Mr. Berry noted that Gateway's strategy focuses on profit growth as well as franchise growth. "We place a high priority on two areas of our business: the generation of low-cost transaction accounts and asset quality. This quarter, we signed an exclusive agreement for our entire geographical franchise to implement the Haberfeld High Performance Checking (HPC) checking account acquisition and profitability strategy, which we have been using company-wide since mid-January. HPC, combined with the introduction of highly successful money market and commercial sweep account programs, have contributed to the growth of low-cost transaction accounts, which increased by $43.9 million, or 15.8%, in the first quarter.
"Asset quality remains an ongoing top priority at Gateway," continued Berry. "We are fortunate that we operate in markets with robust economies, but much of the credit for our sound asset quality belongs to the outstanding bankers and lenders at Gateway. This quarter, we added $1.2 million to our loan loss provision, which was directly related to the increase in loans during the quarter, and not an indication of asset quality deterioration. We only charged off $66,000 of loans; however, non-performing assets increased to 0.40% of total assets at quarter-end."
Total revenue, defined as net interest income and non-interest income, for the first quarter of 2006 was $11.1 million, an increase of 74.8% above the $6.3 million reported for the first quarter of 2005. Net interest income was $8.3 million, a $3.6 million or 76.7% increase over the $4.7 million reported for the prior-year period. The increase reflects a 67.6% increase in average earning assets, driven by the $337.1 million increase in average loans, combined with a 20-basis point improvement in the net interest margin to 3.95%. Commenting on the interest rate margin, Mr. Berry noted, "We are very proud of our improving net interest margin over the past year despite a flattening-to-inverted yield curve environment."
Non-interest income for the quarter was $2.8 million, an increase of $1.2 million or 69.5% above the prior-year first quarter. Excluding securities gains of $653,000 in the current quarter and $24,000 in the 2005 period, non-interest income increased $532,000, or 32.3%. Much of this increase was driven by the expansion of banking activities; service charge income increased $254,000 or 55.1%, directly related to the increase in transactional deposit accounts. Other income grew $278,000, or 23.4%, primarily from growth in Gateway's insurance operations.

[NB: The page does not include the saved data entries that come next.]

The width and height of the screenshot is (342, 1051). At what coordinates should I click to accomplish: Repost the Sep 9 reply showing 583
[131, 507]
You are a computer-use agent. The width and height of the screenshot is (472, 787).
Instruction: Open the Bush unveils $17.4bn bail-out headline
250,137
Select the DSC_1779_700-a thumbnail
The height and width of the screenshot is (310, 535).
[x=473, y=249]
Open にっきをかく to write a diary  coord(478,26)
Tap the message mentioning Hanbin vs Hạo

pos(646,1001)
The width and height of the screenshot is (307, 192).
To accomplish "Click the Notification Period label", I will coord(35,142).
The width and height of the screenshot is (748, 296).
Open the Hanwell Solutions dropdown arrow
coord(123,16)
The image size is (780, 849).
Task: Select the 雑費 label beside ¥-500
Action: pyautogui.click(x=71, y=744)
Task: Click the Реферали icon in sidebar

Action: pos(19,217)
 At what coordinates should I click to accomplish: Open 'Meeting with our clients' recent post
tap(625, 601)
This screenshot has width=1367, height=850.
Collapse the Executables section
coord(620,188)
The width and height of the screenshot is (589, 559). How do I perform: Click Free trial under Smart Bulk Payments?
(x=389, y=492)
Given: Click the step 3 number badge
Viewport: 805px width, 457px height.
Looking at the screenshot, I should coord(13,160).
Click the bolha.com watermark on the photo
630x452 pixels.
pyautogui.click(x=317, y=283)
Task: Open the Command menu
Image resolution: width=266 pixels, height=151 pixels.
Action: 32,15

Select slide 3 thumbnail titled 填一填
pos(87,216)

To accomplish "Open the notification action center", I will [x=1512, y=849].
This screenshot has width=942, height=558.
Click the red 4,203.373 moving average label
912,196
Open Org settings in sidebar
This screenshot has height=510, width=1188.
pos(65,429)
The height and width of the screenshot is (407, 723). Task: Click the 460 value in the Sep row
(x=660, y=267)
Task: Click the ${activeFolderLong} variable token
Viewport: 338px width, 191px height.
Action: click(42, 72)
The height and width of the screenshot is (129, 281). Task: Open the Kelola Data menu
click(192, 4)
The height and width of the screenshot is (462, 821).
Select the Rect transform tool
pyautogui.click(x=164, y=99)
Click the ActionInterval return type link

Non-interest expense for the first quarter of 2006 was $7.8 million, up $3.0 million, or 63.3%, from the $4.8 million reported in the first quarter of 2005. These increased expenses reflect the significant infrastructure expansion. Over the last twelve months, Gateway opened seven de novo branches and added 75 new employees, bringing the total FTEs to 280. Salaries and benefits increased 50.2%, and occupancy and equipment rose 48.4%, again related to expansion activities. The $1.1 million increase in other expense includes the $210,000 cost of implementing the Haberfeld program, one-time costs of $150,000 associated with the opening of four new banking offices and the operations center, and a $300,000 increase in fees for professional services, primarily related to Sarbanes-Oxley compliance. Additionally, there were one-time signing bonuses paid to attract high-quality bankers to staff the new financial centers; these bonuses totaled $135,000 in the first quarter. Mr. Berry added, "These experienced bankers have been instrumental in the generation of Gateway's quality loan growth. Because of their lending expertise and the quality of service they provide, they have a following of seasoned clients that become a source of new loan and deposit relationships when they join Gateway. In total, there were approximately $500,000 of one-time costs associated with the above items. Gateway's efficiency ratio rose to 74.25% for the first quarter of 2006, primarily as a result of these one-time expenses, from 72.92% for the fourth quarter of 2005, and 74.49% for the year-ago quarter.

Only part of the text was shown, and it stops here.